Amherstburg

Contains a population of more than two thousand. The colored portion is variously estimated at from four hundred to five hundred,—the latter number probably being nearer exactness. Some of these, who had resided in the free States, before emigrating to Canada, assured me that here the colored people are “doing rather better than the same class in the United States.”

A separate school has been established here, at their own request: their request was given them, but leanness went with it. I visited the school. There was an attendance of twenty-four,—number on the list, thirty. The school-house is a small, low building, and contains neither blackboard nor chair. Long benches extend on the sides of the room, close to the walls, with desks of corresponding length in front of them. The whole interior is comfortless and repulsive. The teacher, a colored lady, is much troubled by the frequent absences of the pupils, and the miserably tattered and worn-out condition of the books. Two inkstands were in use, which, on being nearly inverted, yielded a very little bad ink. The teacher appeared to be one of the working sort, disposed to bear up as well as she could under her many discouragements: but the whole school adds one more dreary chapter to “the pursuit of knowledge under difficulties.” But there is a better time coming. Malden (Amherstburg) is one of the stations at which the Colonial Church and School Society propose to establish schools, “expressly for the benefit of the colored race, but open to all.”

The colored people are engaged in the various mechanic arts, and as shopkeepers, etc. One of the best hotels is kept by a very intelligent colored man. In an evening walk about the town, his was the only house from which I heard the cheerful sound of vocal and instrumental music: and this was occasionally interrupted by some “saucy” white boy shouting, as he passed, a stave of our national, Union-saving air; the same which was played in State street, Boston, by a full band, when Massachusetts swallowed so bitter a dose, that the whole world made up faces: when, with all the pride, pomp, and circumstance of glorious war, it sent one poor “fugitive black man” “to old Virginia’s shore.” It was all right, no doubt,—for on examining the Scriptures, a “passage” from the Constitution, “No person held to service or labor,” etc., was found so snugly pasted over Deut. 23:15, that if it were possible, it might deceive the very elect.

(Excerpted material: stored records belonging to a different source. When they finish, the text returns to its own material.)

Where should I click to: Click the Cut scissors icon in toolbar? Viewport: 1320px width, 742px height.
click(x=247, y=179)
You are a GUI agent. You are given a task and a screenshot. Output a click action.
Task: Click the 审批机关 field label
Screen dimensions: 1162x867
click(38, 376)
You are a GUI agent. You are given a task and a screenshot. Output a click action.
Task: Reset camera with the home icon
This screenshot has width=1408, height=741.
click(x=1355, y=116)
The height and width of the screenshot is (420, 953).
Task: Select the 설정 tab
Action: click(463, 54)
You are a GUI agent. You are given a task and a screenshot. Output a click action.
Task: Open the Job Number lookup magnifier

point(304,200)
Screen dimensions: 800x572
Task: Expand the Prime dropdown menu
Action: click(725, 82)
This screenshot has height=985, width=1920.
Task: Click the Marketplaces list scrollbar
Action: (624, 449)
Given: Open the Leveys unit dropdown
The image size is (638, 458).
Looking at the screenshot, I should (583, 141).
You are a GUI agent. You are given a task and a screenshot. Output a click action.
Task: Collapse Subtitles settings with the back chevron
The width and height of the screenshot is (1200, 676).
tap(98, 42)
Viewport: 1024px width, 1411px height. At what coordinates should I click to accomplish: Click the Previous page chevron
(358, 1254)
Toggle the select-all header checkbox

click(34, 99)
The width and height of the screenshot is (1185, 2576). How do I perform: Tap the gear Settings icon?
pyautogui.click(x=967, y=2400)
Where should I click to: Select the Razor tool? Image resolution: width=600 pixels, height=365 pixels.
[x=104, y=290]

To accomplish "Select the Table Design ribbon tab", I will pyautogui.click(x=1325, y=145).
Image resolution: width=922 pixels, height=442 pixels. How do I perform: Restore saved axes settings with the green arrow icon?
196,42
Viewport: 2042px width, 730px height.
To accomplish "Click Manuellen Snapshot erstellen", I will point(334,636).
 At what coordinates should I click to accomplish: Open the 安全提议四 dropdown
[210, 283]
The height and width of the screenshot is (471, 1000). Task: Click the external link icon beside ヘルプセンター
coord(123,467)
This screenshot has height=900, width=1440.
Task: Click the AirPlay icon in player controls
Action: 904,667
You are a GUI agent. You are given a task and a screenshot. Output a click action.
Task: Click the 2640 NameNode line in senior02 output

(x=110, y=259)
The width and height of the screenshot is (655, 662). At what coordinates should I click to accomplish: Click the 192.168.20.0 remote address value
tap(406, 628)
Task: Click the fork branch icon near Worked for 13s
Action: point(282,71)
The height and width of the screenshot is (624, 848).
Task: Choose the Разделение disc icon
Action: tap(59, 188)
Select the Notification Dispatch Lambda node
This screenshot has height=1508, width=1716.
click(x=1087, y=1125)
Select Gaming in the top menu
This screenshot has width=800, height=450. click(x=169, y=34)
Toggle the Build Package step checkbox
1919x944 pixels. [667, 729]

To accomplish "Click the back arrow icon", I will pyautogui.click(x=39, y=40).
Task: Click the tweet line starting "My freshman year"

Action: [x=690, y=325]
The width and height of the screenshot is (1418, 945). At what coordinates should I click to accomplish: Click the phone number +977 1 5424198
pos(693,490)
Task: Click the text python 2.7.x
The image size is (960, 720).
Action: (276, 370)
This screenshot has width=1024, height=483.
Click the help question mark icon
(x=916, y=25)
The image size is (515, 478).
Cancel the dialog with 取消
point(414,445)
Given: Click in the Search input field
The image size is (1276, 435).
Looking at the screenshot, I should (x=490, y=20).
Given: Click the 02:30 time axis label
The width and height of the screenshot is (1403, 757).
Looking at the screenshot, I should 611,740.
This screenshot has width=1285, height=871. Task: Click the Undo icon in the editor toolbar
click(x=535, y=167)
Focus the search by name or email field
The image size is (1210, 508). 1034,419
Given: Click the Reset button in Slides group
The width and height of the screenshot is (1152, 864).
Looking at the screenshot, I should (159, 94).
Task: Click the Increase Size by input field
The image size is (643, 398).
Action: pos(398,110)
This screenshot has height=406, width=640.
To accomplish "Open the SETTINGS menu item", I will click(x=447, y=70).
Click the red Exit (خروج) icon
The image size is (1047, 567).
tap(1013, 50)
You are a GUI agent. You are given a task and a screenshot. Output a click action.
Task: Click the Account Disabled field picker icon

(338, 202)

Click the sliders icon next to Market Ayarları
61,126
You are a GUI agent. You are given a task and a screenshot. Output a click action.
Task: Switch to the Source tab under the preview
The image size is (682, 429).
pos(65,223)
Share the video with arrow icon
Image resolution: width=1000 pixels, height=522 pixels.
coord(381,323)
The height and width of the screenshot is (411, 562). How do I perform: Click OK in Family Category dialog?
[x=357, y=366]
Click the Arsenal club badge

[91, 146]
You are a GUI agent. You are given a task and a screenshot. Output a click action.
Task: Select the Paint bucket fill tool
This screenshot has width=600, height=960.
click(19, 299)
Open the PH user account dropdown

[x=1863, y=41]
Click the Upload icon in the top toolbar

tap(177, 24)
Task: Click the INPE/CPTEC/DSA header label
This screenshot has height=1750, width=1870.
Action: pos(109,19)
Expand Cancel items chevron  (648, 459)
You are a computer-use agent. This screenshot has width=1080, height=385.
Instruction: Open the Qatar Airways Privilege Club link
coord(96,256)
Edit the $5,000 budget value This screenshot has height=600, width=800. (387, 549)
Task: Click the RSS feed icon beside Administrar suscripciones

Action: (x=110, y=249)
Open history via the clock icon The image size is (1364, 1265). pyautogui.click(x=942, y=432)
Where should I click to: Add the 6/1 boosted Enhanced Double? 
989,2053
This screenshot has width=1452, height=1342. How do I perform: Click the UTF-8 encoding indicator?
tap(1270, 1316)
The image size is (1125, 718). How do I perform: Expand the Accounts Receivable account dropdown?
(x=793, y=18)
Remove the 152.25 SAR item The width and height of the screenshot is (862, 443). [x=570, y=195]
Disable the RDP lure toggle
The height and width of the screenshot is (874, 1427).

Therefore, said the people, Burns must be sent back: and the poor fellow was marched off, surrounded by beings who differed mainly from Southern “negro dogs,” in not being worth, morally speaking, the remotest approximation to “$100 apiece.” It is said that pepper was thrown at them: this was in bad taste,—it had been better to offer them salt—Turks Island—as a very useful antiseptic for men who could scarcely boast soul enough to prevent the action of decomposing chemical forces. The reader is requested to pardon this digression, the only one we have made hitherto. It is difficult to speak with calmness when reminded of so disgraceful an action as the surrender of Anthony Burns. The time has come for Americans to adopt the motto of De Witt Clinton—”Patria cara, carior libertas.” [Dear is my country, liberty is dearer.]